I want to prove :
$P\left\{\min(X_1,X_2,\dots,X_n) = X_i\right\} = \frac{\lambda_i}{\lambda_1 + \dots + \lambda_n}$ when $X_i$ is exponentially distributed with parameter $\lambda_i$ I've made some progress by showing below:
$P(X_i > t) = P(X_1 > t)P(x_2>t)\dots P(X_n > t) = e^{-\lambda_1t}e^{-\lambda_2t}\dots e^{-\lambda_nt} = e^{-(\lambda_1 + \lambda_2 +\dots+ \lambda_n)t}$
but I don't know how to find the exact answer.

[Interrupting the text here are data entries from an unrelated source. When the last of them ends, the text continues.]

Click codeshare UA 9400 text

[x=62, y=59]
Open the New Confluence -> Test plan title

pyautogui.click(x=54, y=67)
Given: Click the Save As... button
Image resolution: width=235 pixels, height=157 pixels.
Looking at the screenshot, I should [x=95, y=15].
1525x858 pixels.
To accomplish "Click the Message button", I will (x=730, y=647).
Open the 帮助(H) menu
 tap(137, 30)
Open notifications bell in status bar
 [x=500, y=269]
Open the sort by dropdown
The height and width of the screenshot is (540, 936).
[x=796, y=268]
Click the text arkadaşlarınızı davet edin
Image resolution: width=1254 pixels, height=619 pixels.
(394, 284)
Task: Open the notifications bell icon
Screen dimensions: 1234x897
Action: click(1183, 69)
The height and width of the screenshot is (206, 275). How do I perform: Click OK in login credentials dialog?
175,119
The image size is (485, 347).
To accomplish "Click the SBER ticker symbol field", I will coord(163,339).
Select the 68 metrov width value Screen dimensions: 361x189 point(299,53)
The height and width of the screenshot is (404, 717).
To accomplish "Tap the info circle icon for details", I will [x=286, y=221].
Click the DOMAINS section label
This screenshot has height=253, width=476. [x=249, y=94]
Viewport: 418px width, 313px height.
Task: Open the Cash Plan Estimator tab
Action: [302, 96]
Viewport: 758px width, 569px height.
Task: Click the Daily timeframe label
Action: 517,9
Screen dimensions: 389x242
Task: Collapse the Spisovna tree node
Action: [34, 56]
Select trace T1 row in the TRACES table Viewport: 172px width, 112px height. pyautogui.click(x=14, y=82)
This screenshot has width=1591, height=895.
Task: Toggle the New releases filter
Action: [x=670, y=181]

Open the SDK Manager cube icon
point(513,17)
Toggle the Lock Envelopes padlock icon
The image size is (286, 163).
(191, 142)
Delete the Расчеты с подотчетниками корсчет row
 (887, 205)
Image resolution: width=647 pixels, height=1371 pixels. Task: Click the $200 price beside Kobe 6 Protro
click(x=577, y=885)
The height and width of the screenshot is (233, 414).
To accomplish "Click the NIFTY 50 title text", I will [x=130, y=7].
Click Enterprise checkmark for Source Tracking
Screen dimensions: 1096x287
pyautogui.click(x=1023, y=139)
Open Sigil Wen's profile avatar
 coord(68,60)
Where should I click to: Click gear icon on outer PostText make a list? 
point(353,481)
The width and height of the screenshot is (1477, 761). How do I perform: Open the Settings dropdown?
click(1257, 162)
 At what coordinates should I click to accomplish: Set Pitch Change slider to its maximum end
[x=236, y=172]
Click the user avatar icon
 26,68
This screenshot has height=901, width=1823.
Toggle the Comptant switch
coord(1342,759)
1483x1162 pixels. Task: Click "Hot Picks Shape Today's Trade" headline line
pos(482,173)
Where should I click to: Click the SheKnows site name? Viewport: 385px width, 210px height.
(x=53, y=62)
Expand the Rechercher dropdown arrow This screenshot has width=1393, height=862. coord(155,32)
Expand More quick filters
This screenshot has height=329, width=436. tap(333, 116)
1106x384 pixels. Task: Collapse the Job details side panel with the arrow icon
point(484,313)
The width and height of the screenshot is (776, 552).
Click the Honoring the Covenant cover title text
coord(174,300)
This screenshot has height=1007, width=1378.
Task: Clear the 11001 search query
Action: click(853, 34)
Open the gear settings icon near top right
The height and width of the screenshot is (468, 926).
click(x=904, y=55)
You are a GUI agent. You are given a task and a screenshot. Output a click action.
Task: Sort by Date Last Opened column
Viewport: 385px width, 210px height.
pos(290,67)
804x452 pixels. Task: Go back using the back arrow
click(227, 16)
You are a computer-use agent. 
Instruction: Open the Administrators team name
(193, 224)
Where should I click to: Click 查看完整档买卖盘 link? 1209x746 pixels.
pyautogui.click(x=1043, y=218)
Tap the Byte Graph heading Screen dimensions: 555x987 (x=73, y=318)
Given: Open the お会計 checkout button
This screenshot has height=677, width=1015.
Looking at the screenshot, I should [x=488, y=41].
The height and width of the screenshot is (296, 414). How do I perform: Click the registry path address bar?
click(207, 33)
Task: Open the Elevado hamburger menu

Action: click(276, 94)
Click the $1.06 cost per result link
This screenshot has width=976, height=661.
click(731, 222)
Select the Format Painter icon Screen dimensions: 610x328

I'm sure the for final answer is should use Laplace transform am i right?
On
Assuming the $\ X_j\ $ are independent, \begin{eqnarray} P\left(\,\min\left(X_1,X_2,\dots,X_n\,\right)=X_i\right)&=&P\left(X_i \le X_j\ \mbox{ for } j\ne i\right)\\ &=& \int_\limits{0}^\infty P\left(t\le X_j\ \mbox{ for } j\ne i\left|X_i=t\right.\right)\lambda_i e^{-\lambda_i t} dt\\ &=& \int_\limits{0}^\infty \prod_\limits{j\ne i}P\left(t\le X_j\right)\lambda_i e^{-\lambda_i t} dt\\ &=& \int_\limits{0}^\infty \lambda_i e^{-\sum_{j=1}^n\lambda_jt} dt\\ &=& \frac{\lambda_i}{\sum_\limits{j=1}^n\lambda_j}\ . \end{eqnarray}
You forgot the assumption $X_1,X_2,\dots,X_n$ are independent.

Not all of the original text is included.